(WHAT TO PRODUCE): Transcribe every line of the listing below word for word, leaving out the pictures.

Items drawn from a data source:
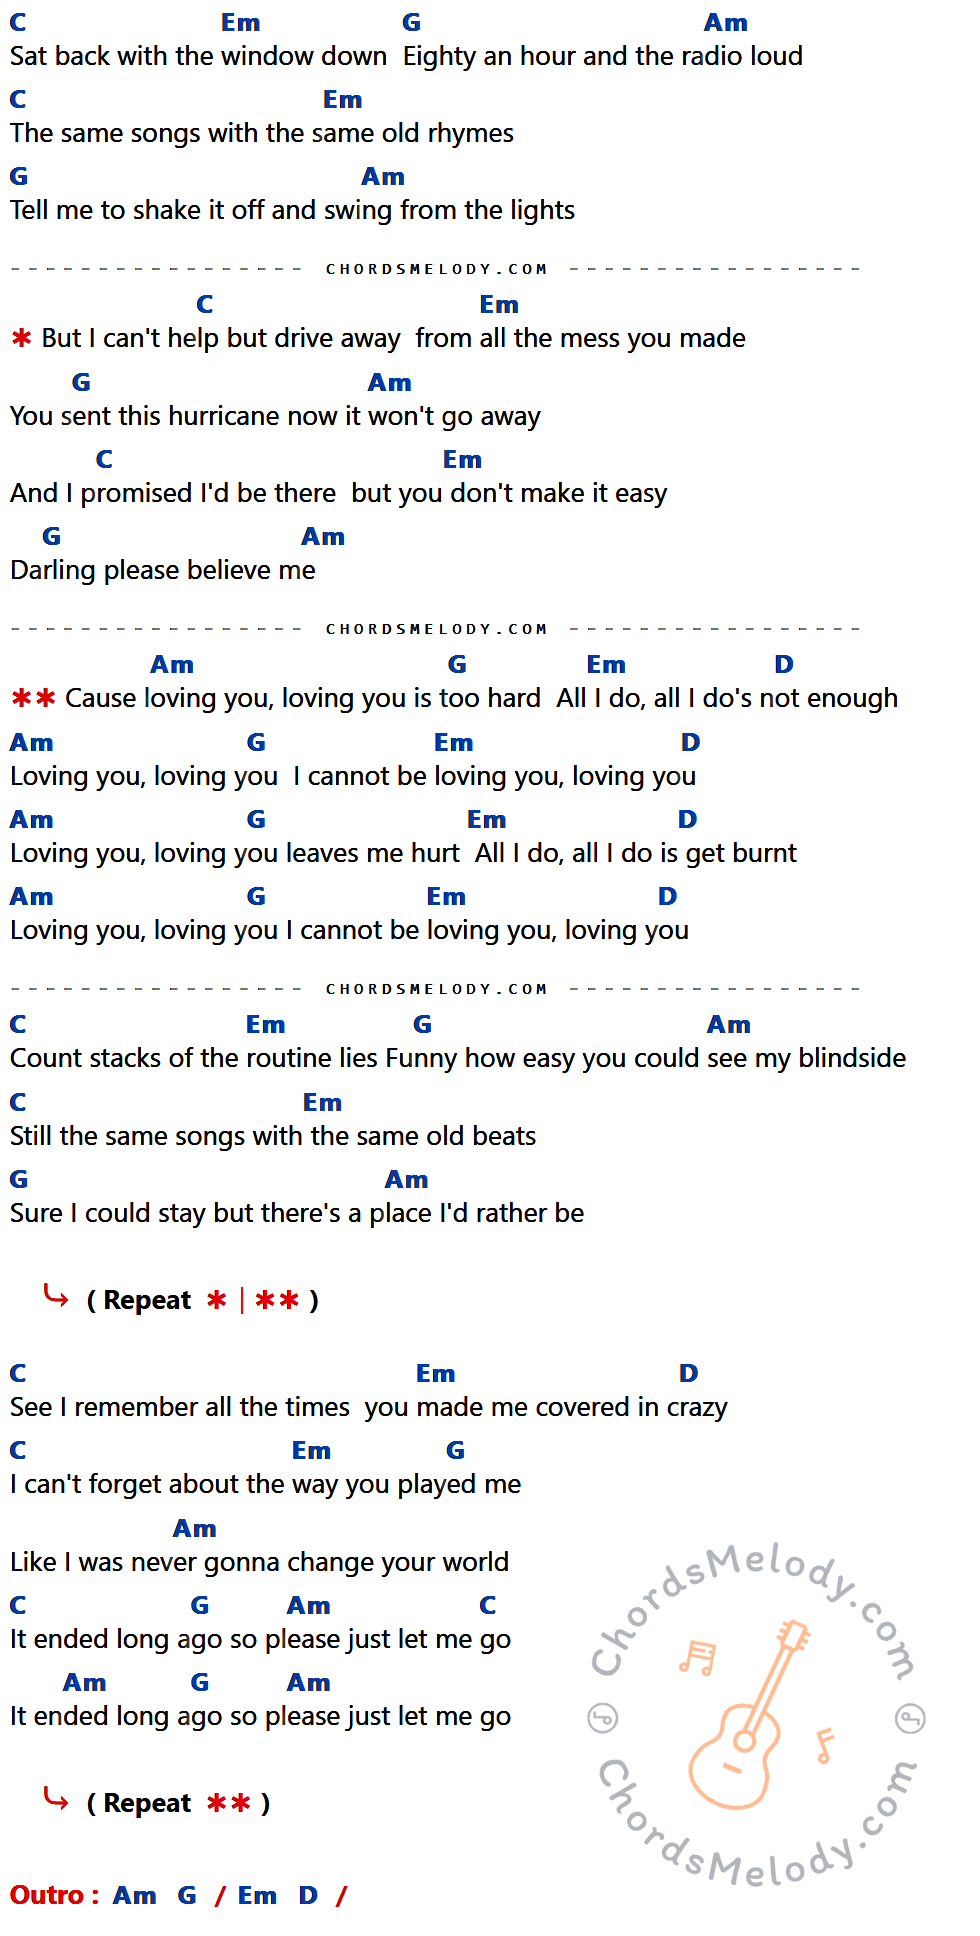Click the lyric 'Darling please believe me'
The height and width of the screenshot is (1936, 980).
click(163, 570)
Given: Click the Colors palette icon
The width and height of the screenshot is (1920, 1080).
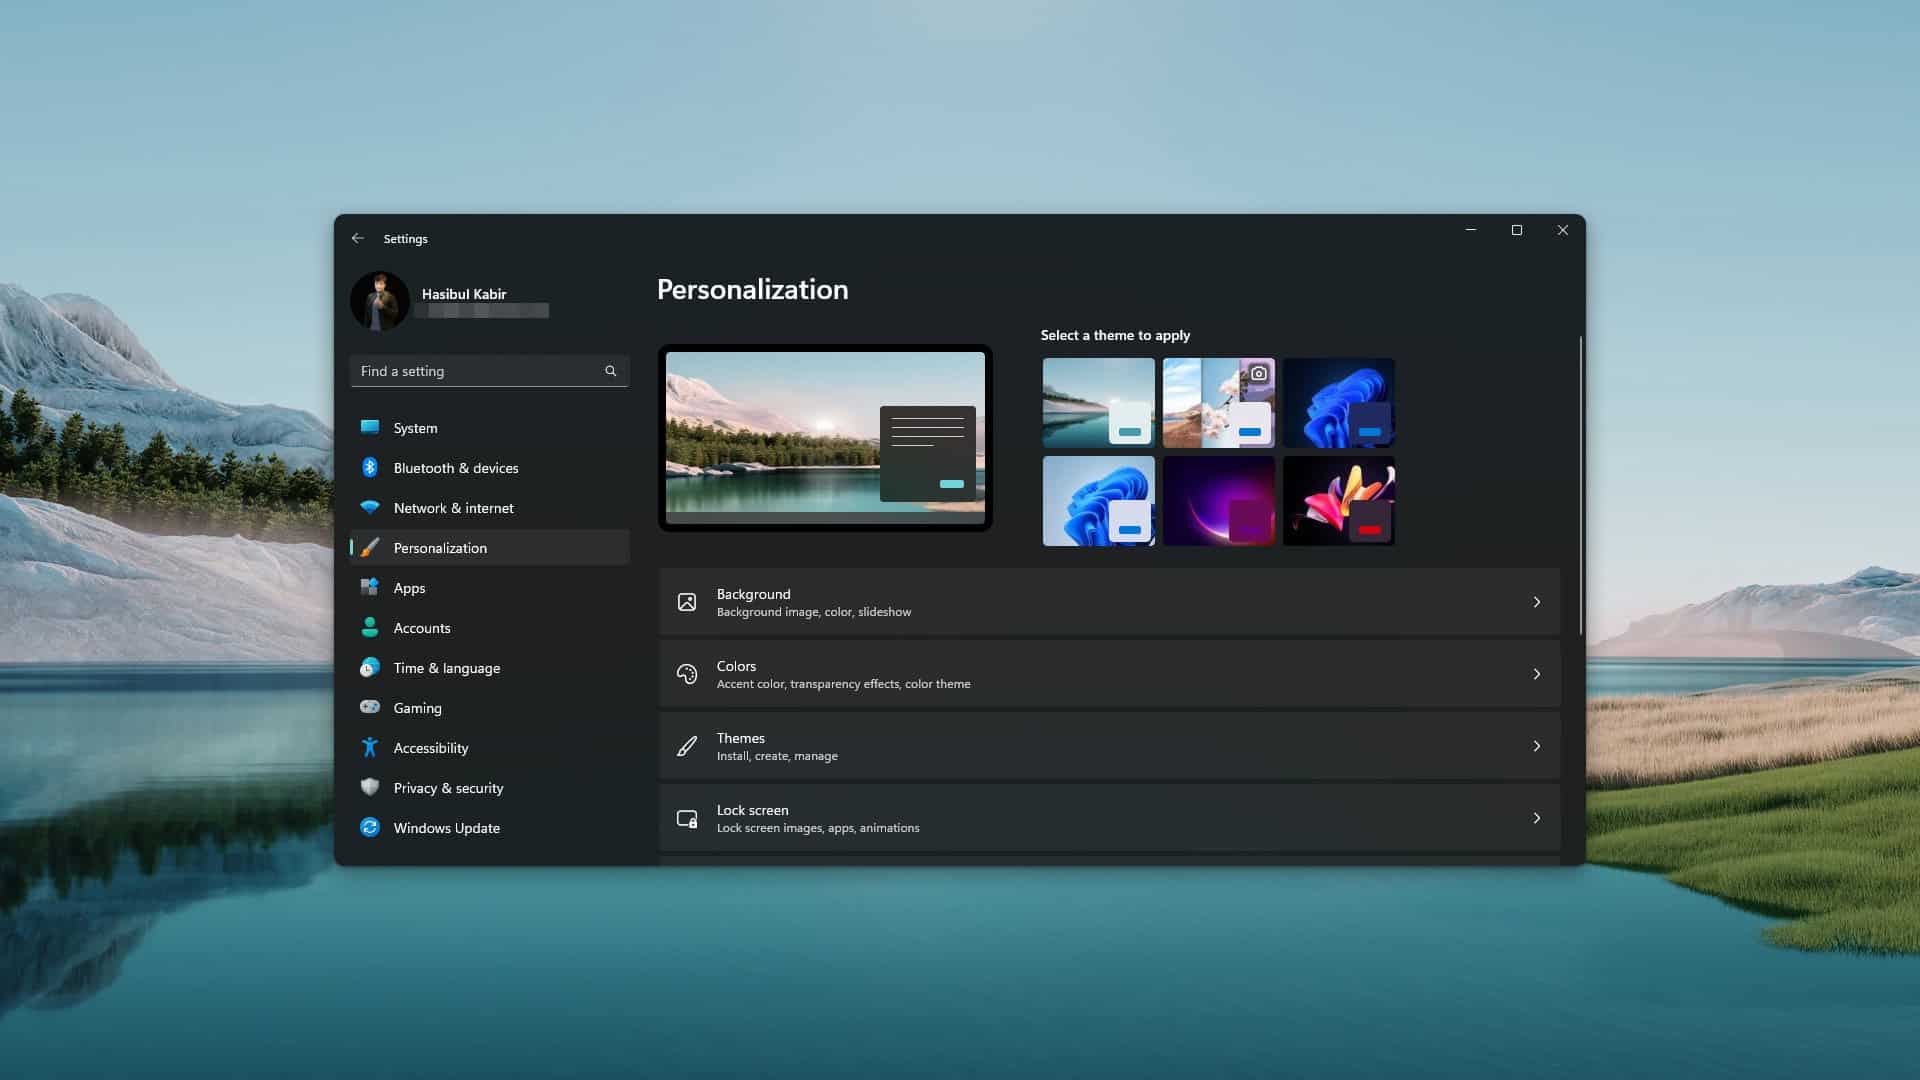Looking at the screenshot, I should 686,673.
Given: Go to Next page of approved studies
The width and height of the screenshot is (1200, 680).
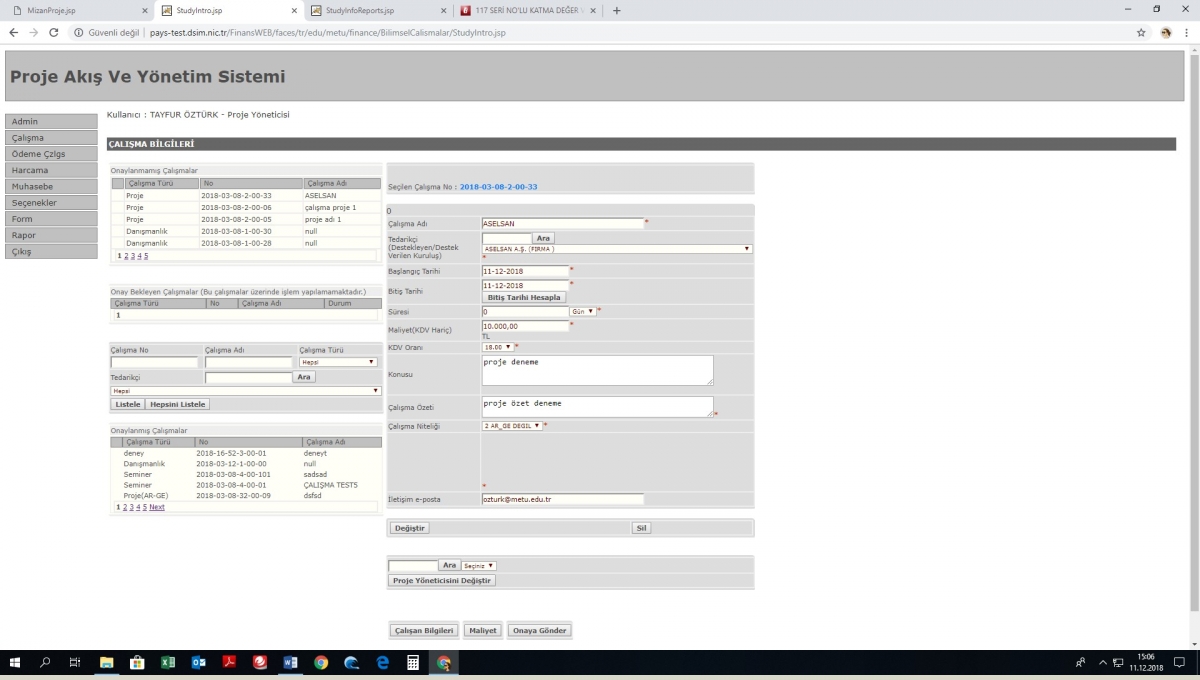Looking at the screenshot, I should tap(157, 507).
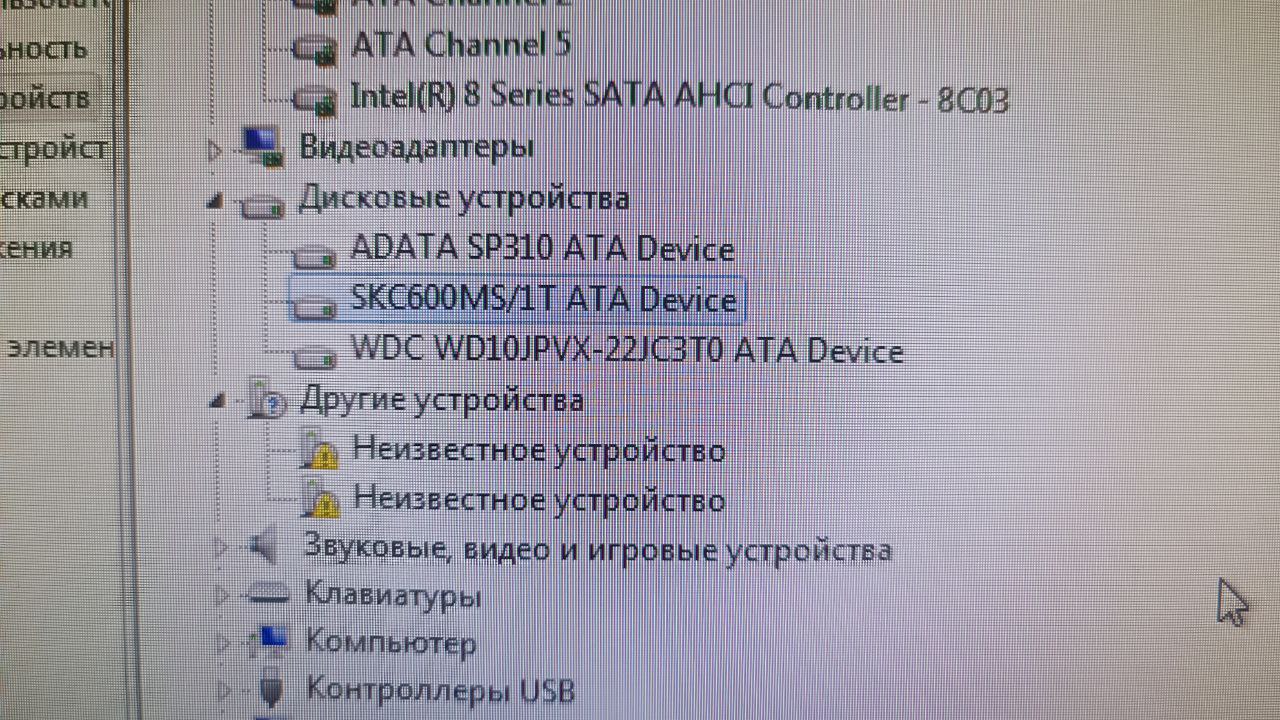Select Контроллеры USB label
This screenshot has height=720, width=1280.
[x=440, y=689]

(THE SOLUTION):
Click the lyric 'Darling please believe me'
The height and width of the screenshot is (1936, 980).
click(163, 570)
Given: Click the Colors palette icon
The width and height of the screenshot is (1920, 1080).
Looking at the screenshot, I should 686,673.
Given: Go to Next page of approved studies
The width and height of the screenshot is (1200, 680).
Looking at the screenshot, I should tap(157, 507).
Select Контроллеры USB label
This screenshot has height=720, width=1280.
[x=440, y=689]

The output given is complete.